We moved into my parents house and our 85 year old neighbours play the piano.

We knew about this problem because they have done so all my life, as a teenager I just sat in my bedroom and played music never really paid a lot of attention to the noise.

my parents both deaf never had any problem in latter life as they couldn't hear it.

but when We moved in with our young family it seemed like hell on earth they played untill 10pm


we complained to the council as a quiet word went unnoticed.

we must have been the laughing stock of the council and you can imagine the paper headlines if it went to court.


"Local club dj in noise row with his oap neighbours playing piano"


anyhow the council decided that 10pm was too late but they should be allowed to play still but finish earlier.

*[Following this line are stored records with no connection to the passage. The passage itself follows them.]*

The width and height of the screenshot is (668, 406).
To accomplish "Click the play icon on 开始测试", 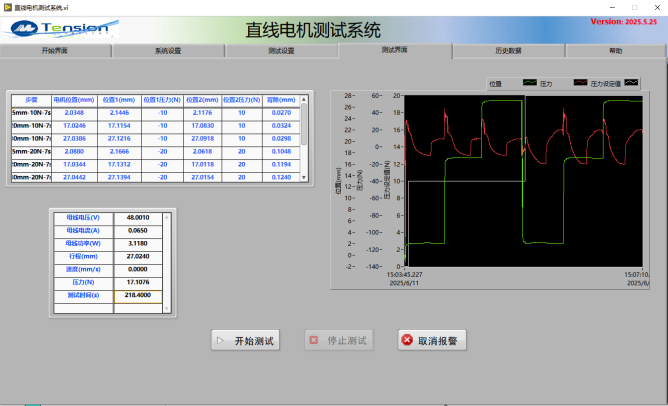I will [x=220, y=341].
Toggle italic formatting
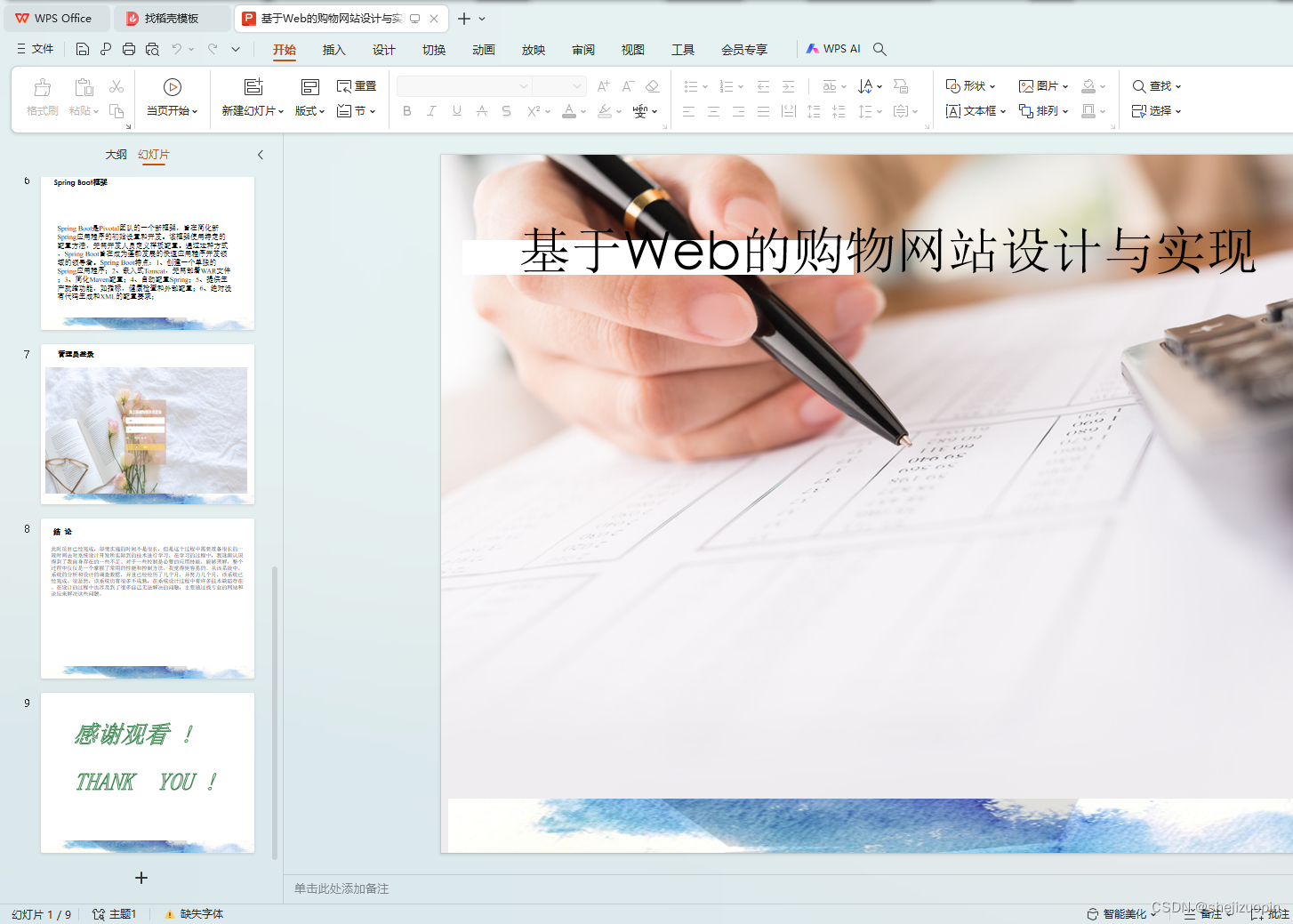The height and width of the screenshot is (924, 1293). [x=431, y=110]
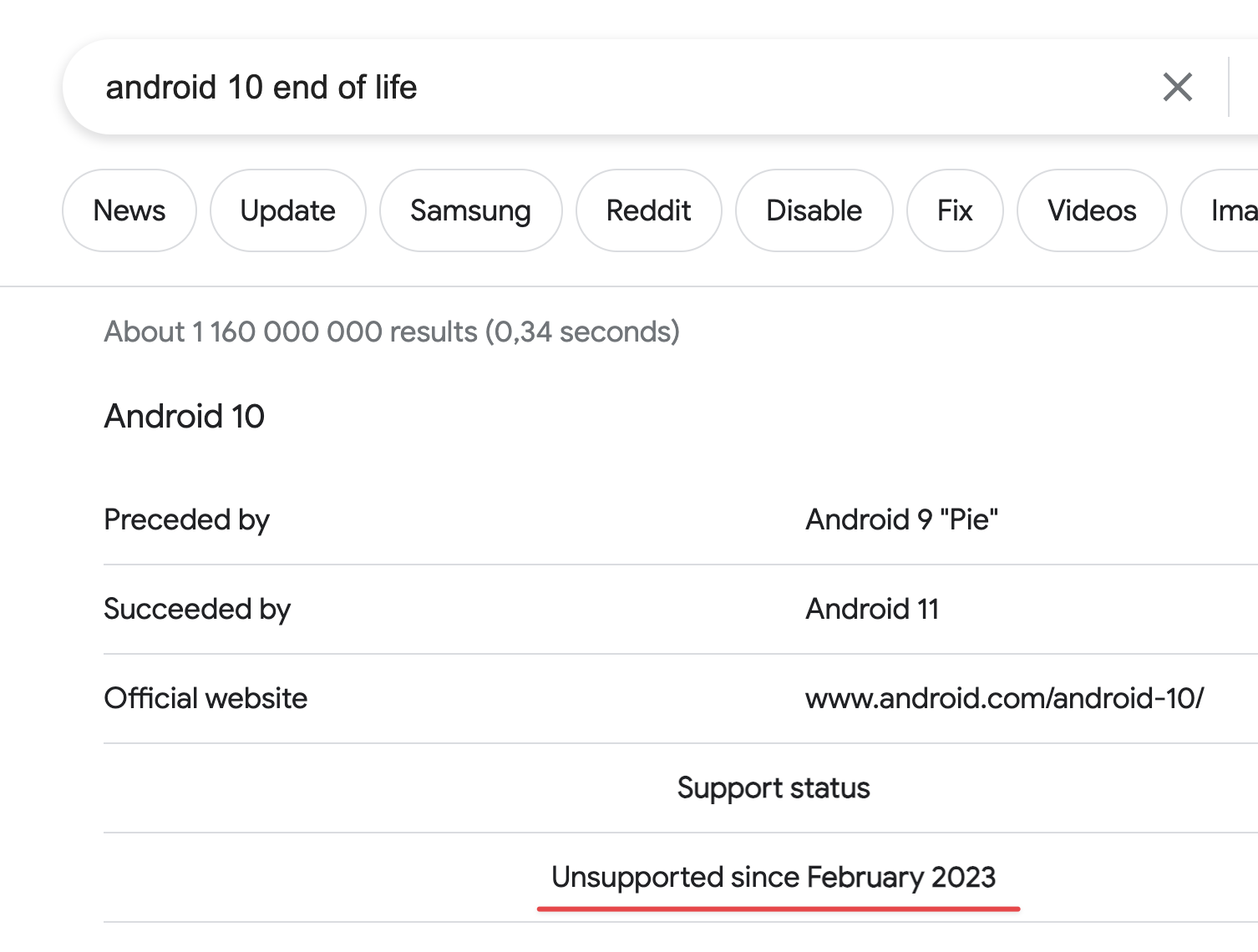Click the Preceded by row label
The image size is (1258, 952).
coord(186,519)
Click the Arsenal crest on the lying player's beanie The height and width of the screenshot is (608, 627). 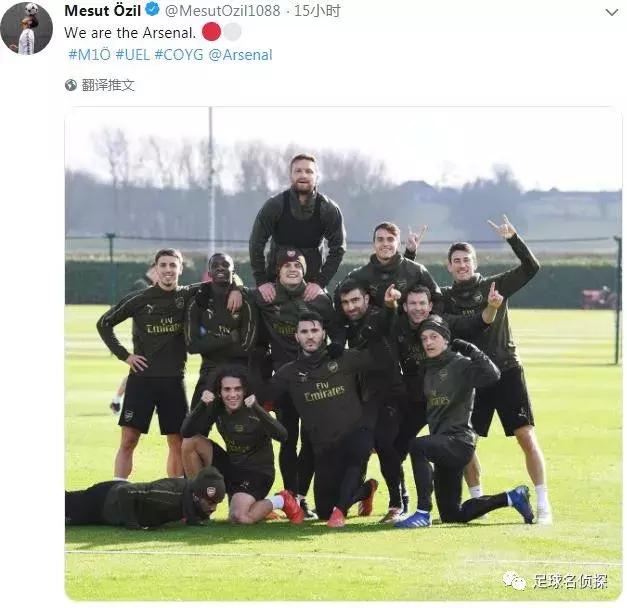(x=212, y=491)
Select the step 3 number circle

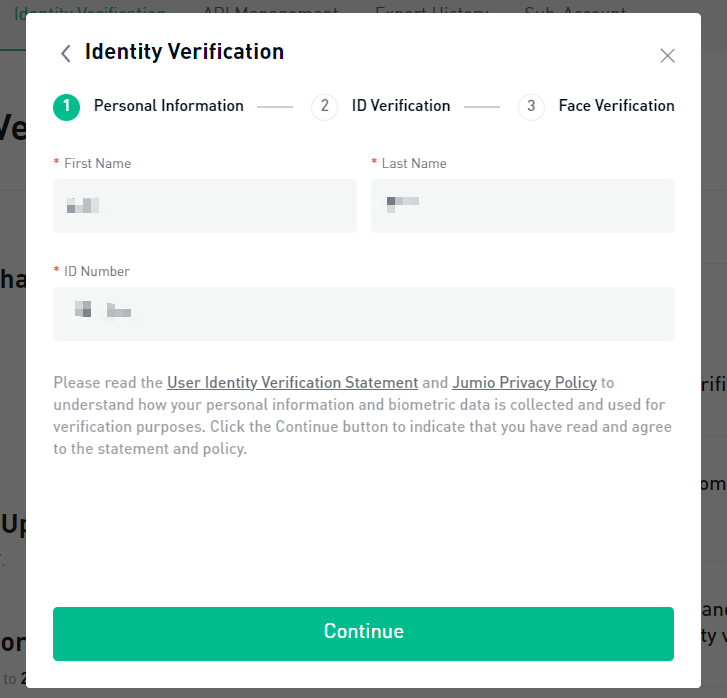[x=531, y=107]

so now they play radomly from 8am -8pm the style of music is not clasified as a nusance as such because of its style.

but they now play to spite us ie 8am on a sat and sunday as they know I work nights.

and as soon as I get in from work at the office around 6pm untill 8pm ish just as we sit down for dinner with the children

you can actually hear the music note for note over our tv it has caused many family rows and we are now on our second noise complaint about it.


the problem is the council say "everyone is entitled to enjoy there home and undertake hobbies etc without causing a disturbance to others but because he plays piano for a local church they say he should be allowed to practise.


so would the same argument work I play music for local youth groups schools etc and numerous night clubs would it be ok for me to practise my scratching to drum and bass music or my karaoke singing (I can't sing) ????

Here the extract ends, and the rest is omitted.